Langdon was amazed. “And these are questions CERN is trying to answer?”
“Correction. These are questions we are answering.”
The novel uses an omnipotent narrator, and Brown allows the discussion of these topics to remain at the surface and with a rather strong bias to the view that the scientific views on the question of the origins of the cosmos are inadequate.
On another issue he does the same sort of trivial move. Langdon asks the camerlengo (aide to the Pope) how is it that can God be both omnipotent and benevolent given what happens to people in the world – this is a version of the problem of evil argument: How could a good God allow such suffering in the world.
The camerlengo cites parenting and yet claiming even a good parent might let a child skateboard, when he might get hurt. Langdon answers that he would allow it but give the child some guidance and then let him learn on his own.
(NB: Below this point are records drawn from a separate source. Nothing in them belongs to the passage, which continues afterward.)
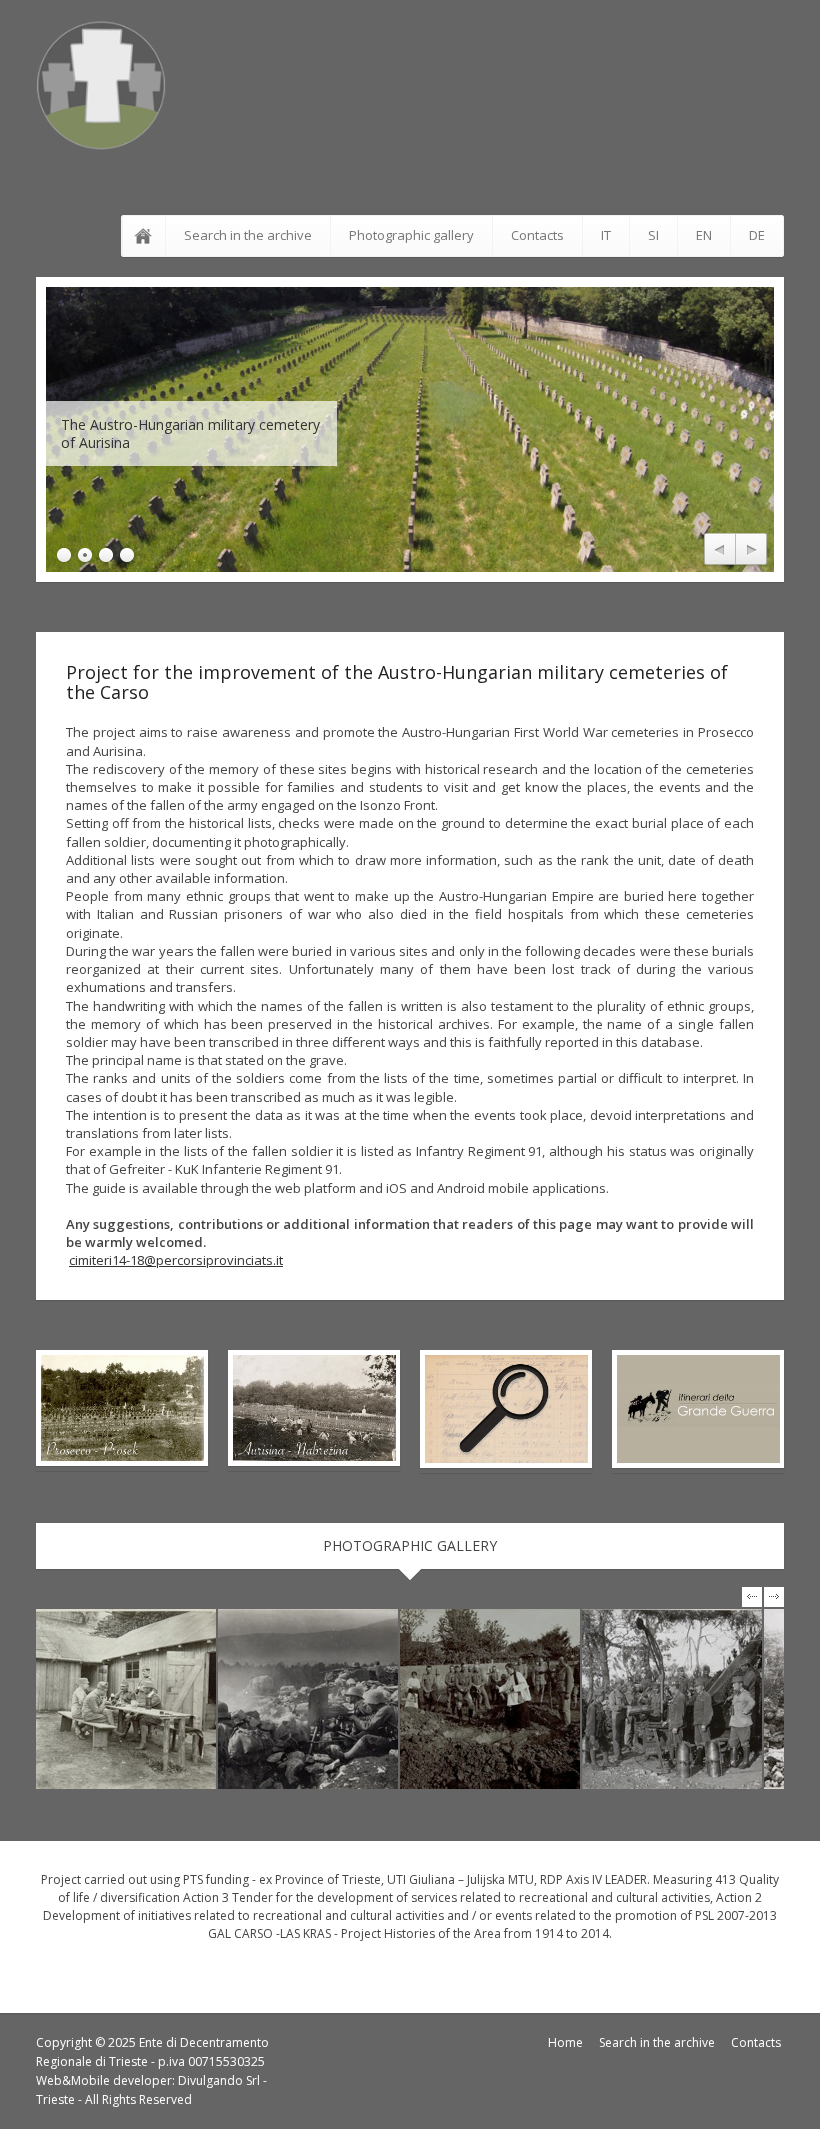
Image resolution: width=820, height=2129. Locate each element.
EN (704, 235)
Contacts (537, 235)
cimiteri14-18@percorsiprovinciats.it (176, 1260)
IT (606, 235)
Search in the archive (248, 235)
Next (751, 550)
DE (757, 235)
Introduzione (147, 236)
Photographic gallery (411, 235)
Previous (719, 550)
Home (565, 2042)
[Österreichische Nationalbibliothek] (126, 1699)
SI (653, 235)
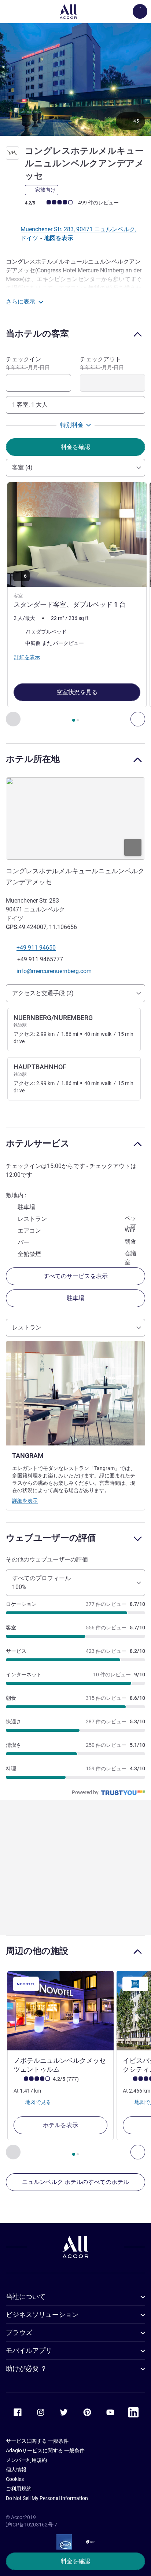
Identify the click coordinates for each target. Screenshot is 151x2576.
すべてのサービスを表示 (75, 1276)
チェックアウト (102, 363)
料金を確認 (75, 2561)
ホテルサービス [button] (38, 1143)
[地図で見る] (75, 818)
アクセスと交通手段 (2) (43, 993)
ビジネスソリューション (42, 2314)
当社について (25, 2296)
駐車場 (75, 1298)
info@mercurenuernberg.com (54, 971)
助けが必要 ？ (26, 2368)
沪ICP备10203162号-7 (31, 2525)
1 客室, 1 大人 (30, 404)
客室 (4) (22, 467)
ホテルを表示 (60, 2125)
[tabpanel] (75, 604)
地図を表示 (58, 238)
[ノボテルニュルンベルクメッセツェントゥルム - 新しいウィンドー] (60, 2011)
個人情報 (16, 2469)
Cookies (15, 2479)
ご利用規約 (19, 2489)
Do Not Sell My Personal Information (47, 2498)
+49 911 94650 (36, 947)
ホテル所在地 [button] (33, 759)
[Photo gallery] (75, 79)
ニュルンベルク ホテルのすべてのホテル (75, 2181)
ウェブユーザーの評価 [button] (51, 1537)
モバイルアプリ (29, 2350)
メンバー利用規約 (26, 2460)
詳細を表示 (25, 1500)
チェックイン (28, 363)
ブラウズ (19, 2332)
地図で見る (37, 2102)
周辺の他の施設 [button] (37, 1950)
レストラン (26, 1327)
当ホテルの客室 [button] (37, 333)
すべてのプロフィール (41, 1582)
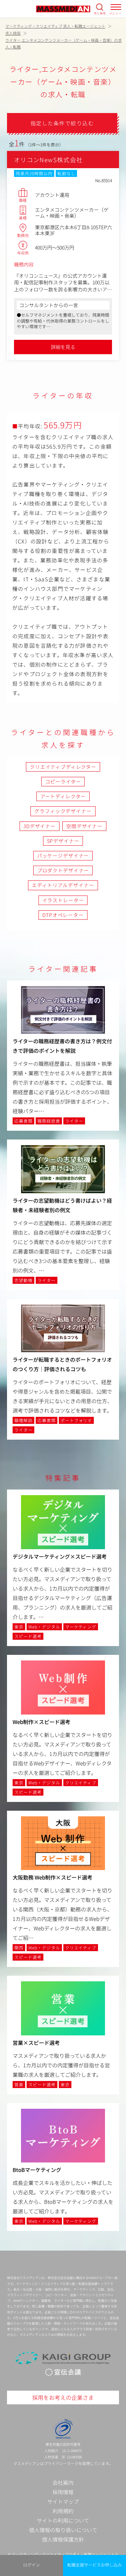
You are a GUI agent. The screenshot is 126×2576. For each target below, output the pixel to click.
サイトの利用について (63, 2520)
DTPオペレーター (63, 914)
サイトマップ (63, 2501)
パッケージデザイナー (63, 855)
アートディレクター (63, 796)
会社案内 (63, 2482)
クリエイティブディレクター (63, 766)
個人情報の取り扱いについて (63, 2530)
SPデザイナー (63, 840)
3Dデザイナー (39, 826)
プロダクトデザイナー (63, 870)
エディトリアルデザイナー (63, 885)
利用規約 (63, 2511)
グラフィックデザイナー (62, 810)
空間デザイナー (84, 826)
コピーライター (63, 781)
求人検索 (100, 13)
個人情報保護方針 (63, 2539)
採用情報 (63, 2492)
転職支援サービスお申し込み (94, 2565)
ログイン (31, 2565)
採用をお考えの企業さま (63, 2397)
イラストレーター (63, 900)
The camerlengo replies:
“So although you have the power to interfere and prevent your child’s pain, you would choose to show you love by letting him learn his own lessons?”
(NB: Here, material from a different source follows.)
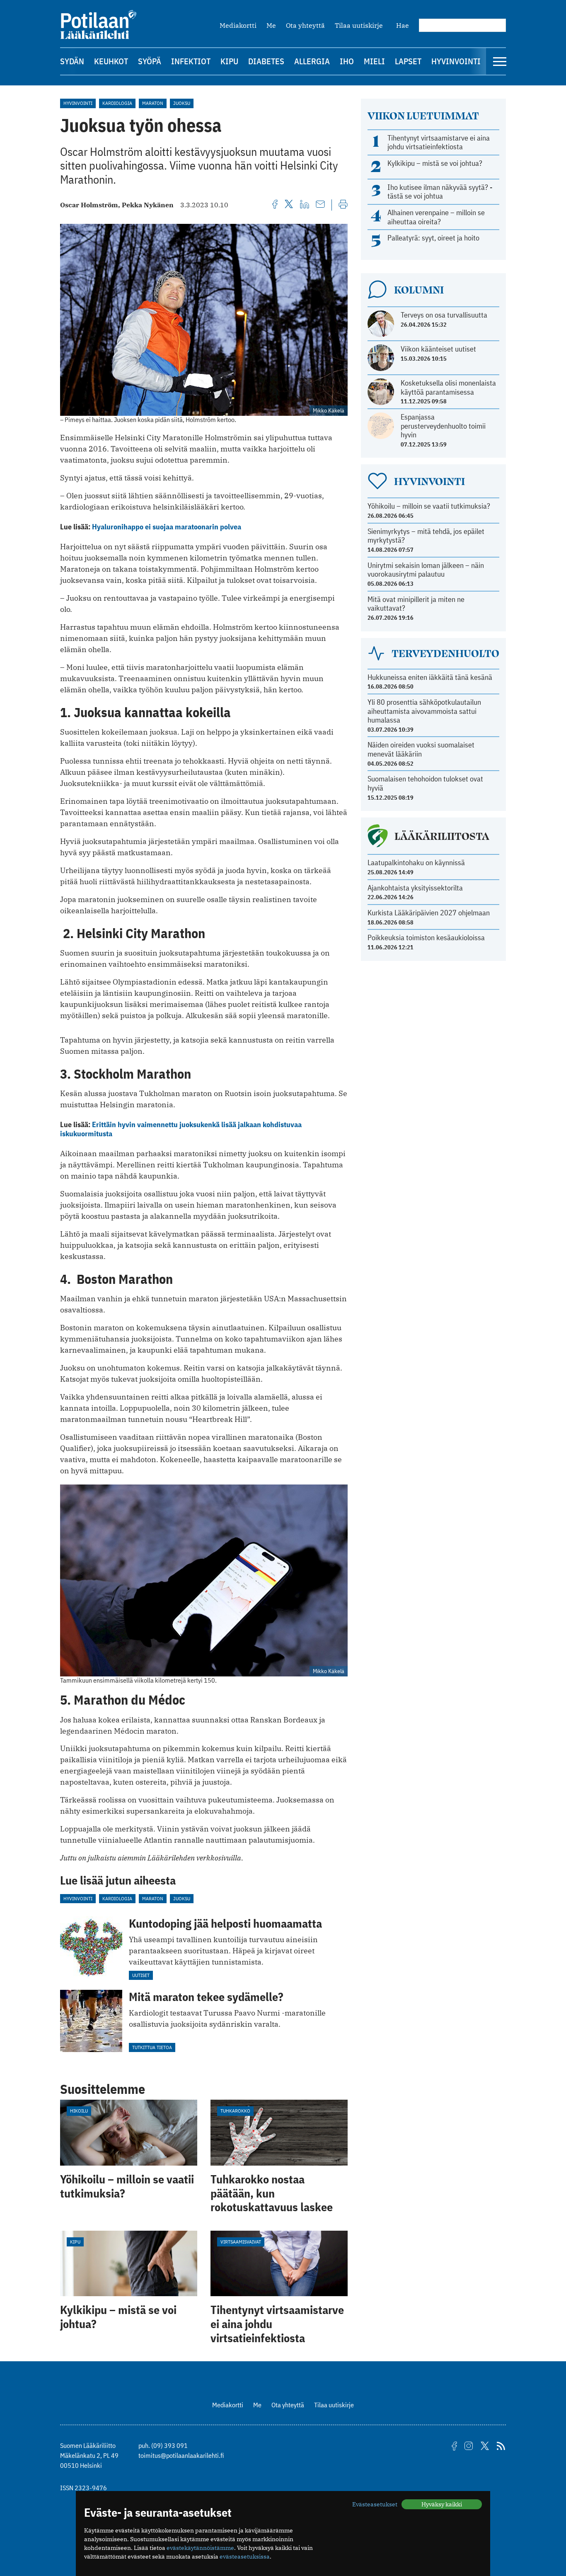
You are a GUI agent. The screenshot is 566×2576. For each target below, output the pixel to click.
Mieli (374, 61)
Now, that reply might work to solve the problem of the benevolent parent allowing his or her child to use a skateboard, but it utterly ignores the question of a God who is not only supposed to be benevolent, but also omnipotent. And in the case the camerlengo sites, the child is willful about the skateboarding. The interesting cases are when people who do everything their God has asked, yet great misfortune, even death come to them. An omnipotent God would know this an, were the God truly benevolent, wouldn’t seem to be able to allow this to happen.
In another place one of the theologians attacks the positions of science:
“Who is the God science? Who is the God who offers his people powers but no moral framework to tell you how to use that power? What kind of God gives a child fire but does not warn the child of its dangers? Science textbooks tell us how to create a nuclear reaction and yet they contain no chapter asking us if it is a good or bad idea.”
This too is a trivial reply. It already assumes what it asks, namely that there must be an absolute and external source of this knowledge. However, it is even THEOLOGICALLY possible that the human beings must choose what is morally good and acceptable in the face of a world where we humans do know for sure what the answers to such questions are.
The frustration for me with this sort of theological / philosophical argumentation which Brown presents is that he gives it the appearance of sophistication, but the discussions remain at the level of the trivial.
It leads me to suspect the same situation may well be true of the scientific questions involved, but that I’m just not sophisticated enough in science to know where the lack of seriousness occurs.
Despite these quarrels, the novel, while perhaps not intellectually exciting, is certainly an excellent thriller. I read the 571 page book in about 3 days, and that is reading with some serious attention, not racing. I kept wanting to know what would happen next, and spent hours in my comfortable reading chair, nice glass of wine next to me, and enjoyed being transported into a world of dangerous fiction which I’d never want to participate in, but had lots of fun reading about it.